2. Tantangan internal
Keberhasilan ASEAN melahirkan sebuah piagam bersama tidak
otomatis bermakna ASEAN yang semakin solid. Tantangan terbesar
justru berada di lingkungan internal ASEAN sendiri, khususnya
bagaimana agar benar-benar bisa mengimplementasikan piagam itu
sehingga ASEAN menjadi kekuatan yang menyatu dan tidak terpecah
belah.
Bagaimanapun, kehadiran Piagam ASEAN, yang di dalamnya
mengharuskan para anggota mematuhi apa-apa yang sudah diputuskan
bersama oleh ASEAN, akan menimbulkan ketidaknyamanan bagi beberapa
pihak. Mereka ini sebenarnya menaruh keberatan atas keputusan
bersama itu. Meski demikian, Piagam ASEAN memang telah didesain
sedemikian rupa sehingga tidak terlalu keras terhadap para
anggotanya yang belum bisa menaati kesepakatan-kesepakatan yang
telah dibuat.
Celah-celah untuk kompromi yang sering kali diistilahkan banyak
kalangan sebagai cara ASEAN (the ASEAN way) masih banyak
diakomodasi di dalam piagam tersebut. Di bidang ekonomi, misalnya,
Piagam ASEAN menjamin hak negara-negara anggota untuk
berpartisipasi secara fleksibel dalam pelaksanaan komitmen-komitmen
ekonomi di ASEAN. Begitu pula dalam pelaksanaan prinsip-prinsip
politik ASEAN, seperti khususnya demokrasi dan penghormatan dan
jaminan atas hak-hak asasi manusia, asas yang fleksibel tetap
dipertahankan.
Satu hal penting dalam Piagam ASEAN yang memang sudah selayaknya
dilakukan adalah menjadikan organisasi ini sebagai organisasi yang
berorientasi pada rakyat atau bukan organisasi birokrat semata.

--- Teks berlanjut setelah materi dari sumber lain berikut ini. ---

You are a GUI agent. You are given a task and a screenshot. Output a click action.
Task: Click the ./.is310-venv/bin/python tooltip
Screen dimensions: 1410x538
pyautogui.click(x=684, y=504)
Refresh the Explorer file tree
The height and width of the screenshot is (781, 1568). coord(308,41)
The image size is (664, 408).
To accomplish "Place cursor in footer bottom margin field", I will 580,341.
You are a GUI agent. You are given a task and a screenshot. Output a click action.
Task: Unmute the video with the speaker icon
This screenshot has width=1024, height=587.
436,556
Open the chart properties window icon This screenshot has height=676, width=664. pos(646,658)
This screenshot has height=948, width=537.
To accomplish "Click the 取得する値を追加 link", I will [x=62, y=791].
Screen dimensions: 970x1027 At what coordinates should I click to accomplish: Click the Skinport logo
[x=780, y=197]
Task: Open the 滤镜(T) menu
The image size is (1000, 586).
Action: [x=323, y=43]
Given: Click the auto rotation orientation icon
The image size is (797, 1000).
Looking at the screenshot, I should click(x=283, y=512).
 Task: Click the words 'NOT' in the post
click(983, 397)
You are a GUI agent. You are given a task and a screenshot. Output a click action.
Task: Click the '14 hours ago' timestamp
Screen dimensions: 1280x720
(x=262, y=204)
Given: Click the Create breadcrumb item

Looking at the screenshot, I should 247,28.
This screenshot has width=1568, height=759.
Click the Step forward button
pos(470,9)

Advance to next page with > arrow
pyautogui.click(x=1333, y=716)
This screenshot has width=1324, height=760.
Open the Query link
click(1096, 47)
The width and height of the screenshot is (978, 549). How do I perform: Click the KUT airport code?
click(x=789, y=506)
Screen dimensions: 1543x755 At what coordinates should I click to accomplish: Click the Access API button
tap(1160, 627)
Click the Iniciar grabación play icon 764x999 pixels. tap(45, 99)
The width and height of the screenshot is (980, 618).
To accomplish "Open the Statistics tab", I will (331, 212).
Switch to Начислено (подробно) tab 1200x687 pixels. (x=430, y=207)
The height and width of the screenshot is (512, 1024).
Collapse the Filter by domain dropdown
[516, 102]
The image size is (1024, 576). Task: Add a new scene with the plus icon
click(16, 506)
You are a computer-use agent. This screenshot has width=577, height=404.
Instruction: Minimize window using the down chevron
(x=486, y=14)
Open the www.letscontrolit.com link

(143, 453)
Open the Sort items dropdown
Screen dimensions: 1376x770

Dengan demikian, dibuka bahkan didorong kesempatan lebih besar
kepada warga masyarakat ASEAN untuk berinteraksi satu sama lain
dengan lebih intens.
Pergaulan rakyat ASEAN di kawasan regional dan internasional itu
tentu akan berkontribusi positif kepada kerja sama ASEAN dengan
mitra-mitranya di seluruh kawasan.
3. Langkah paling maju
Ada tiga rencana ASEAN yang dituliskan di piagam itu. Tiga hal
itu adalah menginginkan lahirnya Komunitas Ekonomi ASEAN, Komunitas
Keamanan ASEAN, dan Komunitas Sosial Budaya ASEAN.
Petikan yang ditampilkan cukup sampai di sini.